Welfare States Decline Along With Youth Population
Yes, dear reader, it looks to us as though the welfare state is kaput. Because it depends on the future to support it. And guess what, there is no future…
Remember the Population Bomb of the ’70s? If we’re not mistaken that was Paul Erhlich’s dire, neo-Malthusian warning. There were soon going to be more people than the world could support.
Well, the population bomb turned out to be a dud. And now, in the developed world, the really explosive danger is not too many people, but too few people. It’s blowing up the social welfare systems put in place in the early and mid-20th century.
“By 2050,” writes Giulio Meotti in The Wall Street Journal, “60% of Italians will have no brothers, no sisters, no cousins, no aunts, no uncles.”
Gee, wonder what the weddings, funerals, family reunions and estate battles will be like. You may want to fight over dad’s bank account, but who will you fight with?
According to Meotti, Italy is approaching the point of no return. Once you get to a certain level, there aren’t enough fertile young people to replace the population that is retired and aging.

Task list —
1) From the passage on welfare states and population decline, reproduce the text between "According to Meotti, Italy" and "retired and aging.", inclusive.
2) Render this sentence from the passage on welfare states and population decline in Spanish: "According to Meotti, Italy is approaching the point of no return."
3) In the passage on welfare states and population decline, where did Giulio Meotti write the quoted statement about Italians in 2050?

Items from a dataset:
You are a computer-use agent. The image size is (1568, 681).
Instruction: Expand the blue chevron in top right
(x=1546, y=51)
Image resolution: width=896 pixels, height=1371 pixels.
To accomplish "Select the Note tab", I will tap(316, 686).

==

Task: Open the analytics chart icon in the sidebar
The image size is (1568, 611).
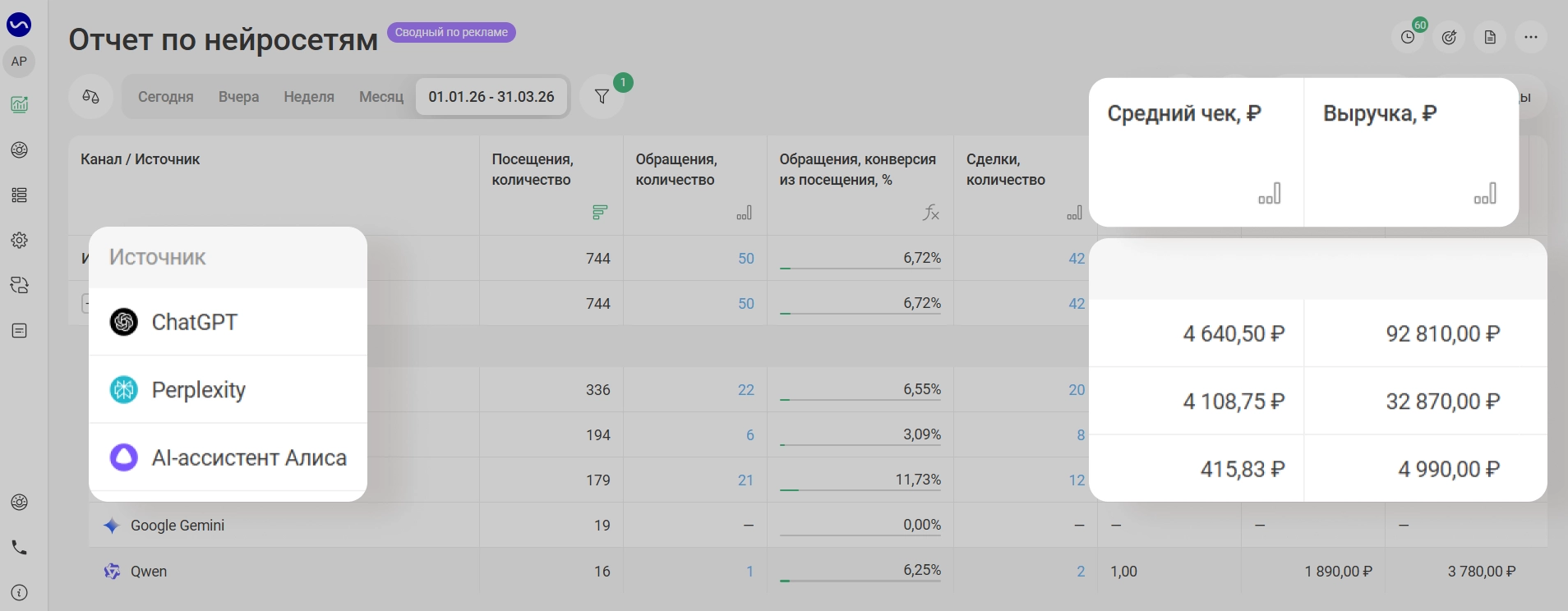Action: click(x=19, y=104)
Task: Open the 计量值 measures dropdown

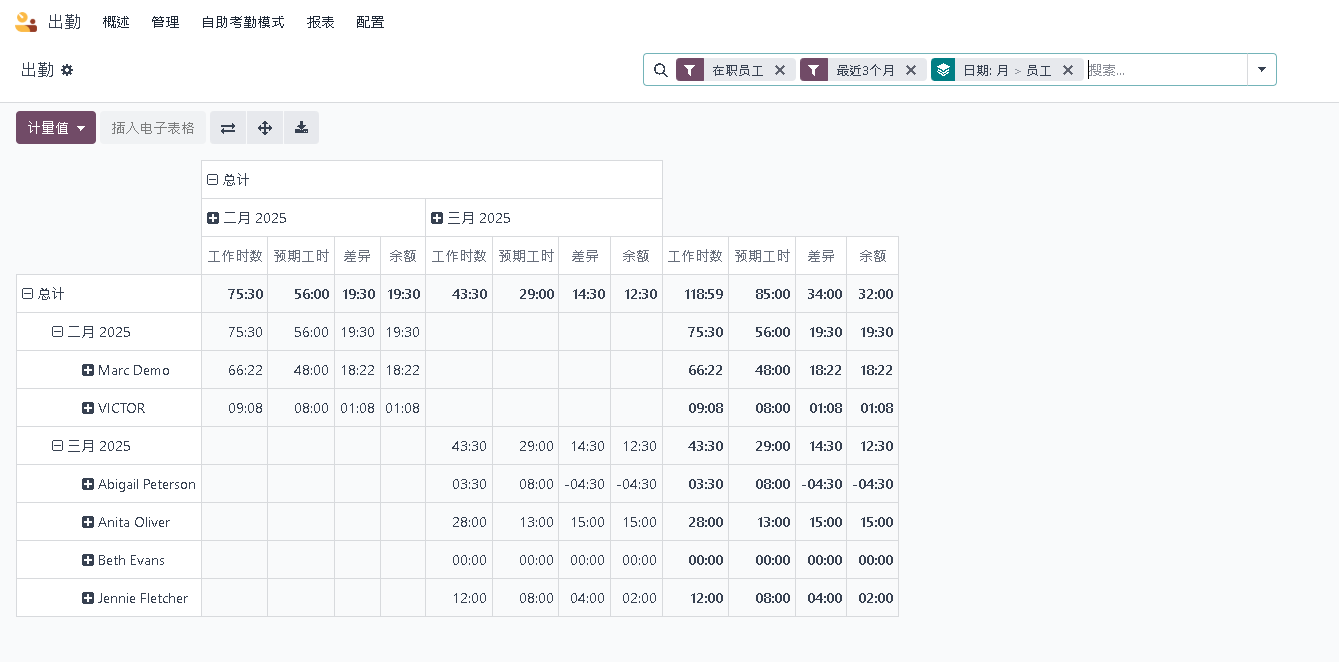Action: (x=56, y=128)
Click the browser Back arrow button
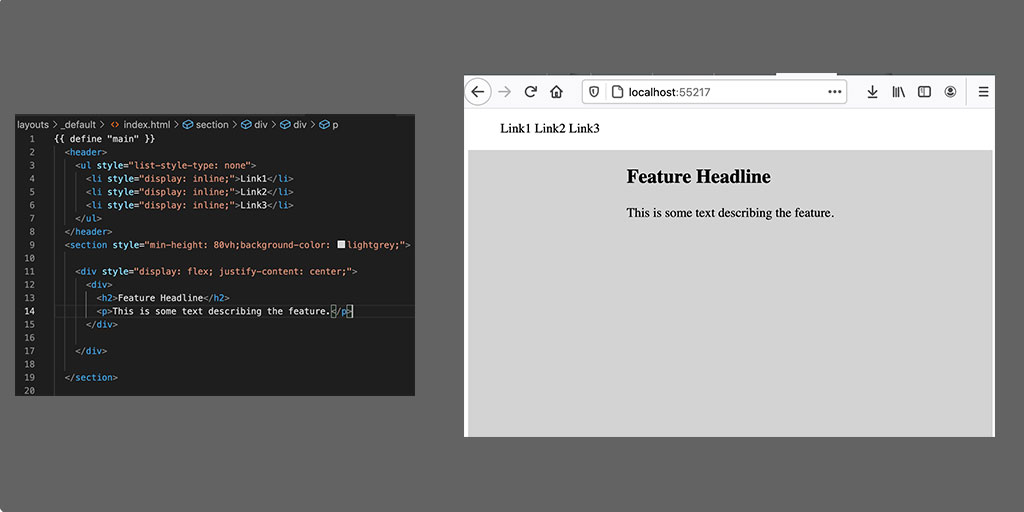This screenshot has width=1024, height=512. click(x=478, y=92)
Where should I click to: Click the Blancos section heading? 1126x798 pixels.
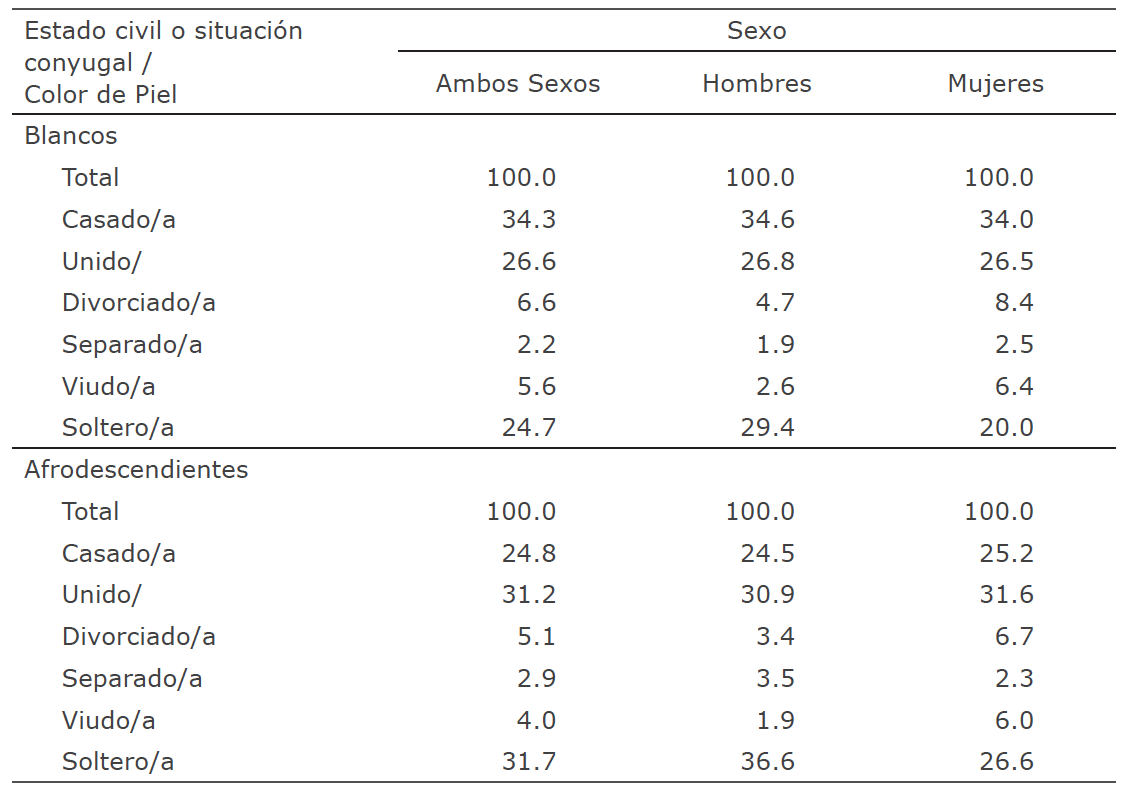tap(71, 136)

Exercise results —
1)
According to Meotti, Italy is approaching the point of no return. Once you get to a certain level, there aren’t enough fertile young people to replace the population that is retired and aging.

2) Según Meotti, Italia se está acercando al punto de no retorno.

3) In The Wall Street Journal.